▶ [TASK ITEM]:
Instruction for the listing below: copy exactly, and only, the lines from the one holding "This screenshot has height=892, width=1372." through its last line, omitting any picture.

▶ [RECORDS FOR PROCESSING]:
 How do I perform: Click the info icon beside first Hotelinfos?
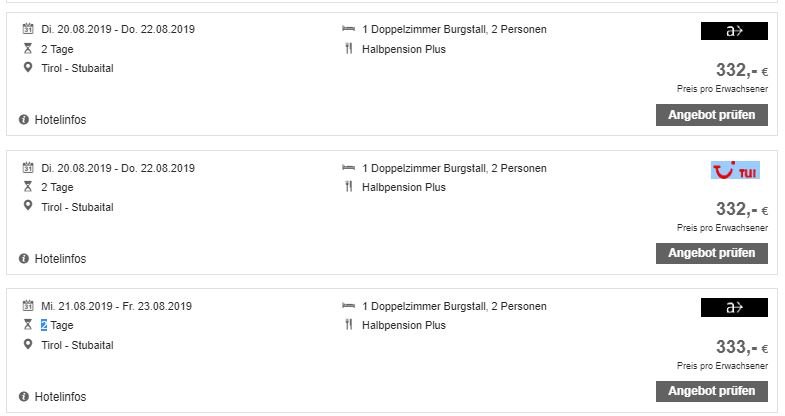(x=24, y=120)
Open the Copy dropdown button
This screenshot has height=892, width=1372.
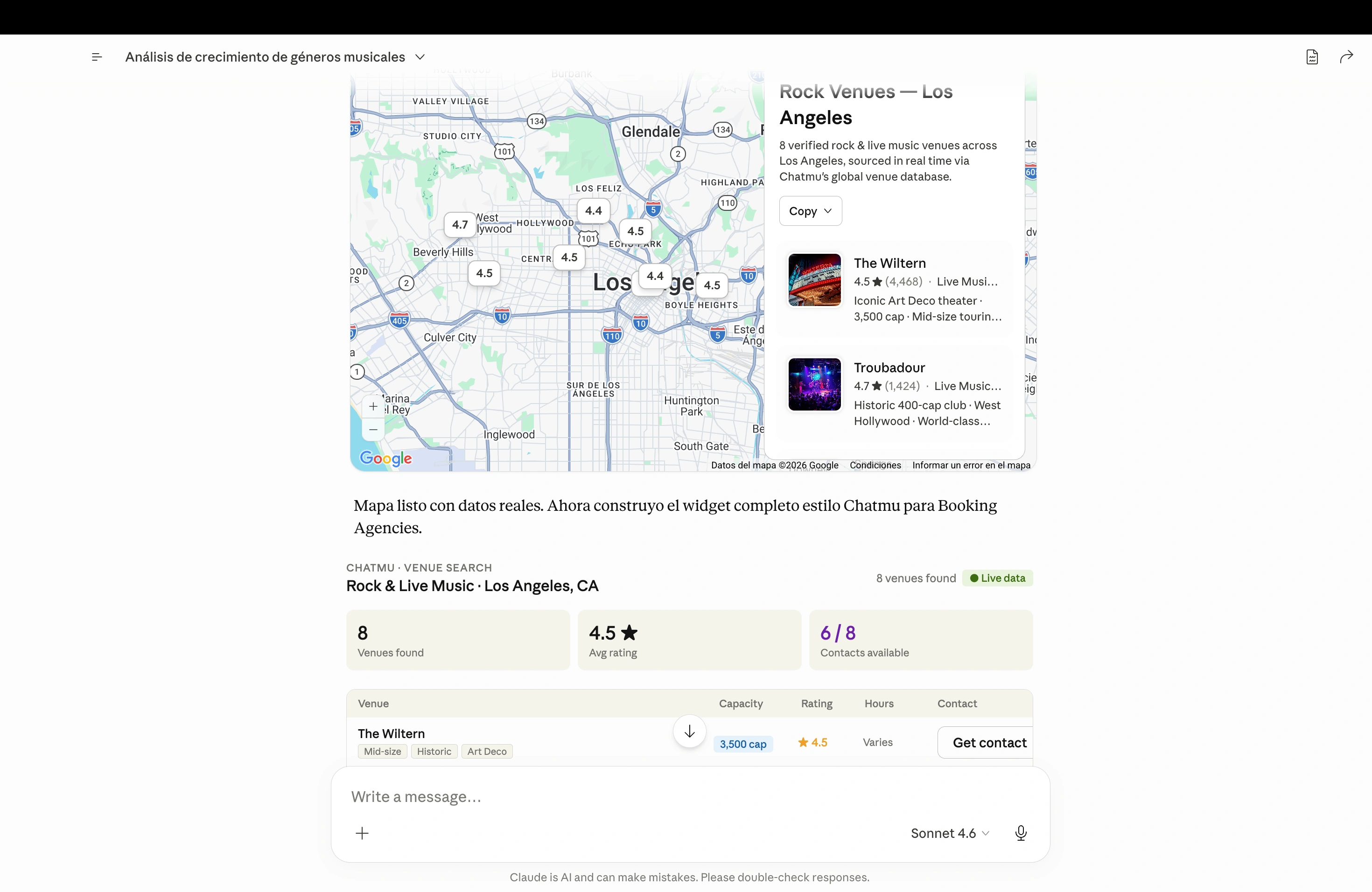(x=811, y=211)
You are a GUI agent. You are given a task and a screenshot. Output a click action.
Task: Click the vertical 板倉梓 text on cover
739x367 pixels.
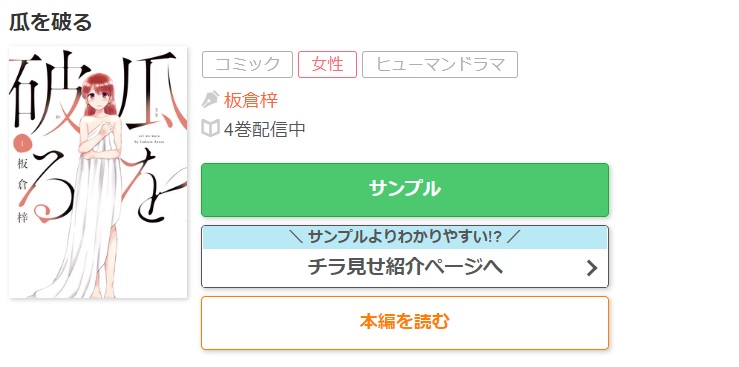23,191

▶ [EXPECTED OUTPUT]:
This screenshot has height=892, width=1372.
(x=811, y=211)
You are a GUI agent. You are given a task and a screenshot. Output a click action.
Task: Click the vertical 板倉梓 text on cover
739x367 pixels.
23,191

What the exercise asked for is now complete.